Stored data entries
----

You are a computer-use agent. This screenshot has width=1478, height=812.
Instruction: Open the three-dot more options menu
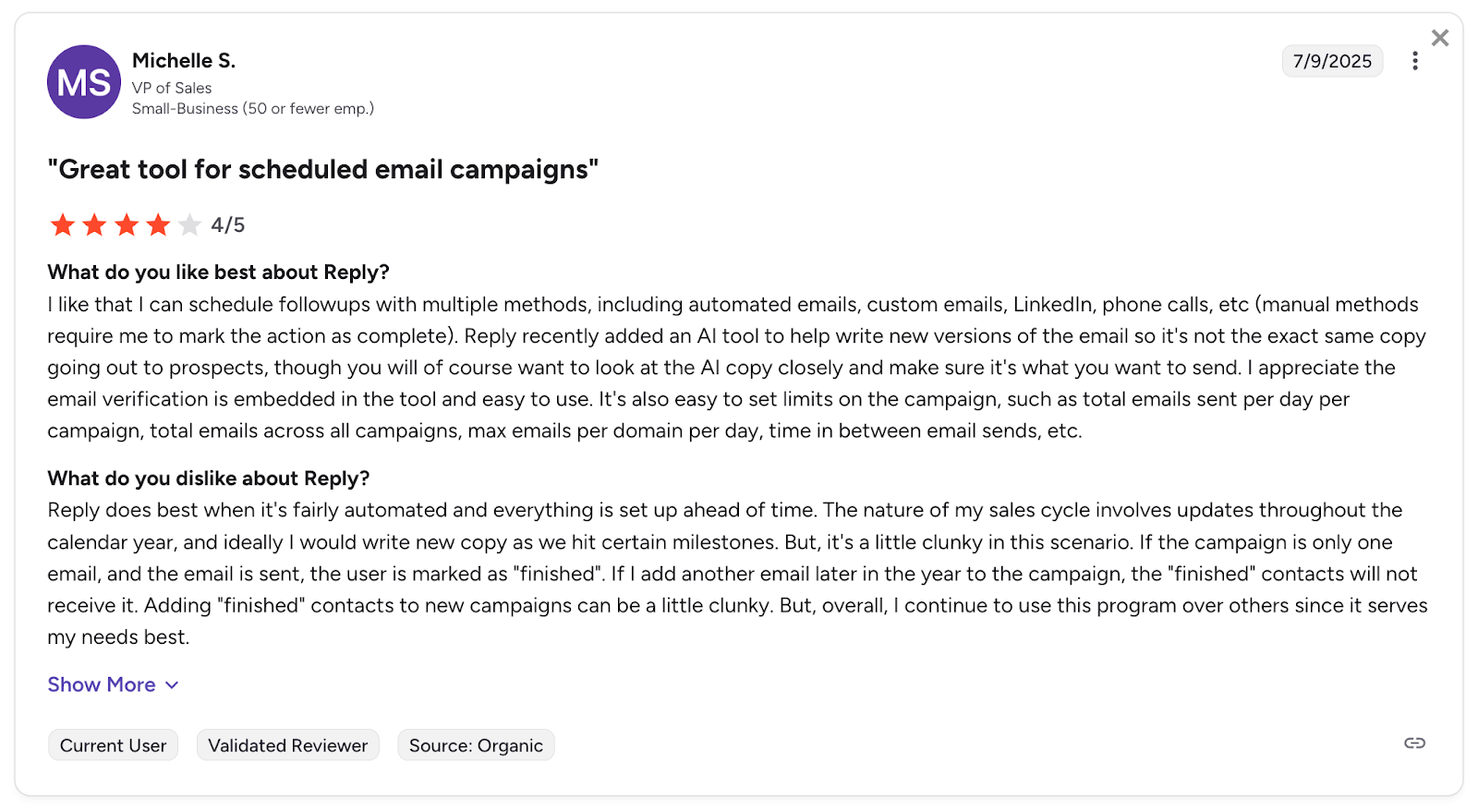[x=1414, y=61]
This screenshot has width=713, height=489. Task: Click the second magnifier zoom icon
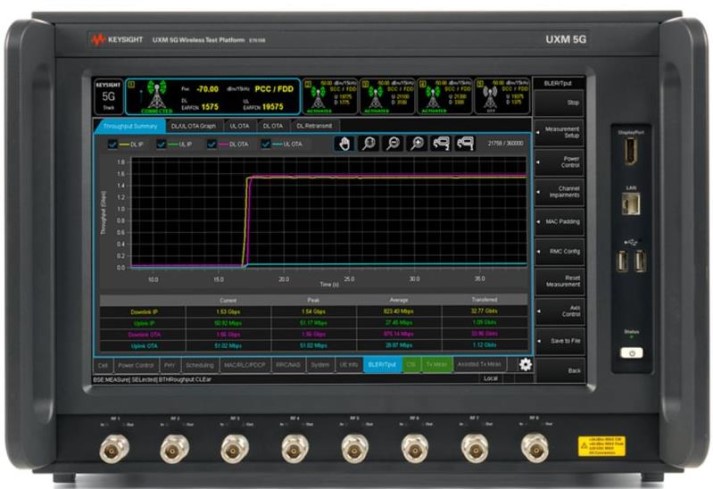393,144
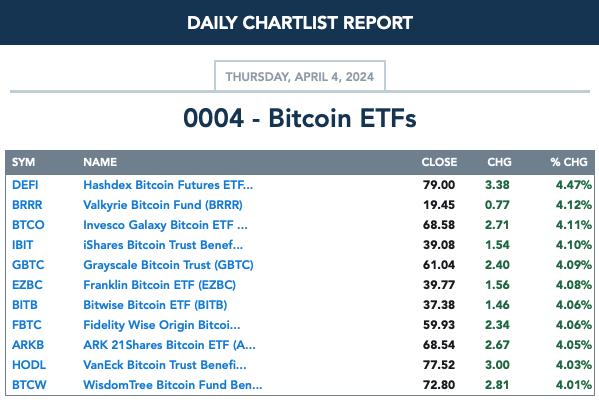Open Invesco Galaxy Bitcoin ETF link

165,225
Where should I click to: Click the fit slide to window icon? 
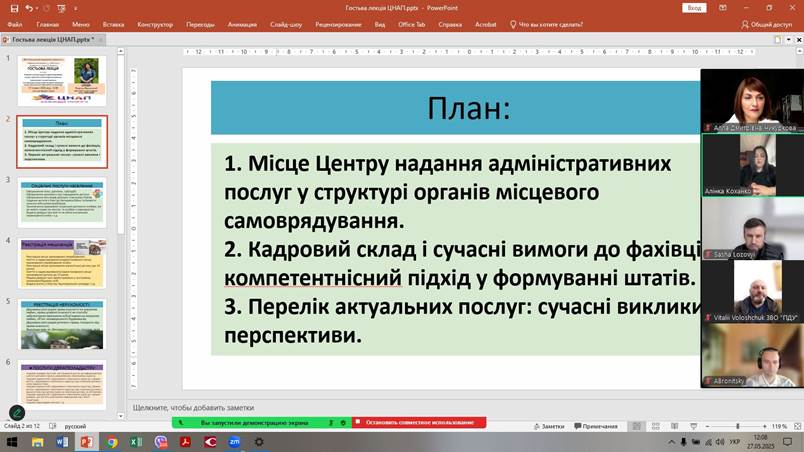tap(796, 426)
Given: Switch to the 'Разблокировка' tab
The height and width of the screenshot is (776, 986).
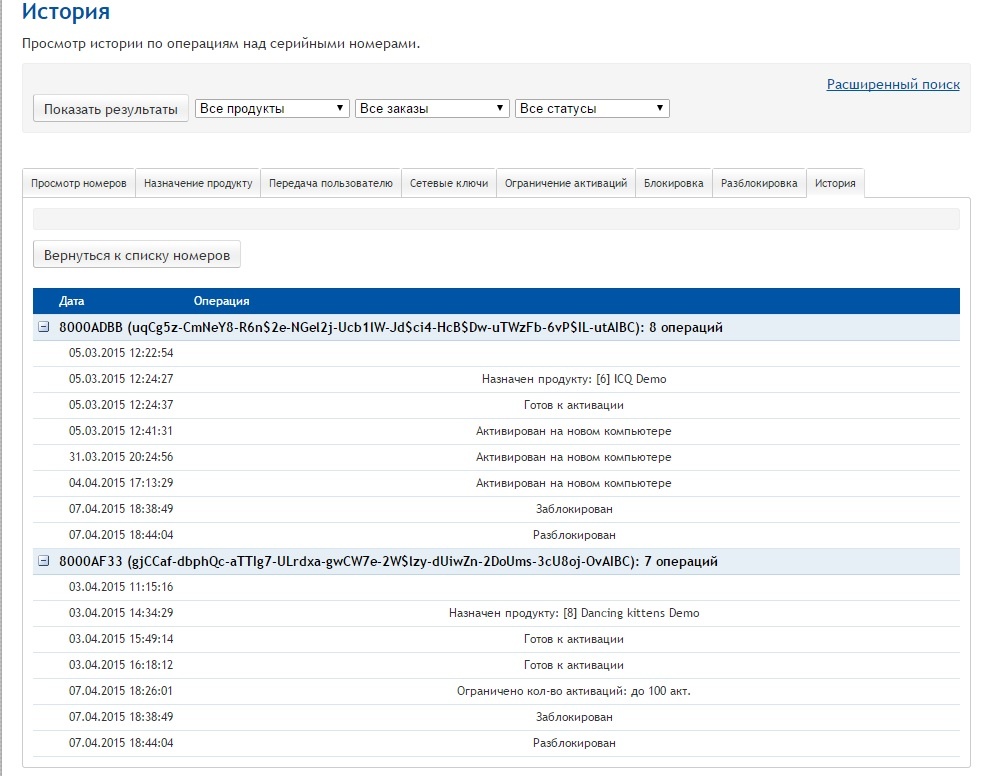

----

Task item :: Take the entries above and set them down exactly, minus the pictures.

Solution for this problem ::
You are a computer-use agent. This screenshot has width=1478, height=812.
Instruction: Open the three-dot more options menu
[x=1414, y=61]
This screenshot has width=713, height=489. Task: Click the second magnifier zoom icon
393,144
Open Invesco Galaxy Bitcoin ETF link

165,225
Where should I click to: Click the fit slide to window icon? 
tap(796, 426)
Given: Switch to the 'Разблокировка' tab
The height and width of the screenshot is (776, 986).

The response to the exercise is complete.